Start of Source material
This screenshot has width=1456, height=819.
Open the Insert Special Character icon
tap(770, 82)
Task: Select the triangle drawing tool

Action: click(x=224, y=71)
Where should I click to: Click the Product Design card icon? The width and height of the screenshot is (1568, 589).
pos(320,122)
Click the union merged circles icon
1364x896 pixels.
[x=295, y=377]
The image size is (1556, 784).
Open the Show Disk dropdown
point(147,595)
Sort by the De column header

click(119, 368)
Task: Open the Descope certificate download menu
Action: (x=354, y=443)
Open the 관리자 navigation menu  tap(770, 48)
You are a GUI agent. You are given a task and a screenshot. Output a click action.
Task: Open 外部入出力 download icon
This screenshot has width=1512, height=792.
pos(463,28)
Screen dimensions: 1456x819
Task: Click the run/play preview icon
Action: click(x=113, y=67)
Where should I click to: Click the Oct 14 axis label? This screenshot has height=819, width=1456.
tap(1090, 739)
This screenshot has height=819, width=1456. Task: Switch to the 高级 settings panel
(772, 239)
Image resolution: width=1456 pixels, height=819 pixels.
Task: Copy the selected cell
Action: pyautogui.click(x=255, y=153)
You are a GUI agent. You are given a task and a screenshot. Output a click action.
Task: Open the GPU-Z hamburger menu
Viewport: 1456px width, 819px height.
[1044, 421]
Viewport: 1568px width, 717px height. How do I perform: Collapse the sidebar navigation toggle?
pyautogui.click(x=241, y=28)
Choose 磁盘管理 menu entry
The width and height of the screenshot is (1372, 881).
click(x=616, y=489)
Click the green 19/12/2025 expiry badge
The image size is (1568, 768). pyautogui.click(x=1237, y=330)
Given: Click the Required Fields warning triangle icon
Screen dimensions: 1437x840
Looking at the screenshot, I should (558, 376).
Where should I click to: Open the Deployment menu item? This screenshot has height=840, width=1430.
End of Source material
_Work order_
Write out each record exactly, without addition or omission.

_Solution below_
This screenshot has width=1456, height=819.
Open the Insert Special Character icon
tap(770, 82)
Task: Select the triangle drawing tool

Action: click(x=224, y=71)
Where should I click to: Click the Product Design card icon? The width and height of the screenshot is (1568, 589).
pos(320,122)
Click the union merged circles icon
1364x896 pixels.
[x=295, y=377]
The image size is (1556, 784).
Open the Show Disk dropdown
point(147,595)
Sort by the De column header

click(119, 368)
Task: Open the Descope certificate download menu
Action: (x=354, y=443)
Open the 관리자 navigation menu  tap(770, 48)
You are a GUI agent. You are given a task and a screenshot. Output a click action.
Task: Open 外部入出力 download icon
This screenshot has width=1512, height=792.
pos(463,28)
Screen dimensions: 1456x819
Task: Click the run/play preview icon
Action: click(x=113, y=67)
Where should I click to: Click the Oct 14 axis label? This screenshot has height=819, width=1456.
tap(1090, 739)
This screenshot has height=819, width=1456. Task: Switch to the 高级 settings panel
(772, 239)
Image resolution: width=1456 pixels, height=819 pixels.
Task: Copy the selected cell
Action: pyautogui.click(x=255, y=153)
You are a GUI agent. You are given a task and a screenshot. Output a click action.
Task: Open the GPU-Z hamburger menu
Viewport: 1456px width, 819px height.
[1044, 421]
Viewport: 1568px width, 717px height. How do I perform: Collapse the sidebar navigation toggle?
pyautogui.click(x=241, y=28)
Choose 磁盘管理 menu entry
The width and height of the screenshot is (1372, 881).
click(x=616, y=489)
Click the green 19/12/2025 expiry badge
The image size is (1568, 768). pyautogui.click(x=1237, y=330)
Given: Click the Required Fields warning triangle icon
Screen dimensions: 1437x840
Looking at the screenshot, I should (558, 376).
Where should I click to: Open the Deployment menu item? This screenshot has height=840, width=1430.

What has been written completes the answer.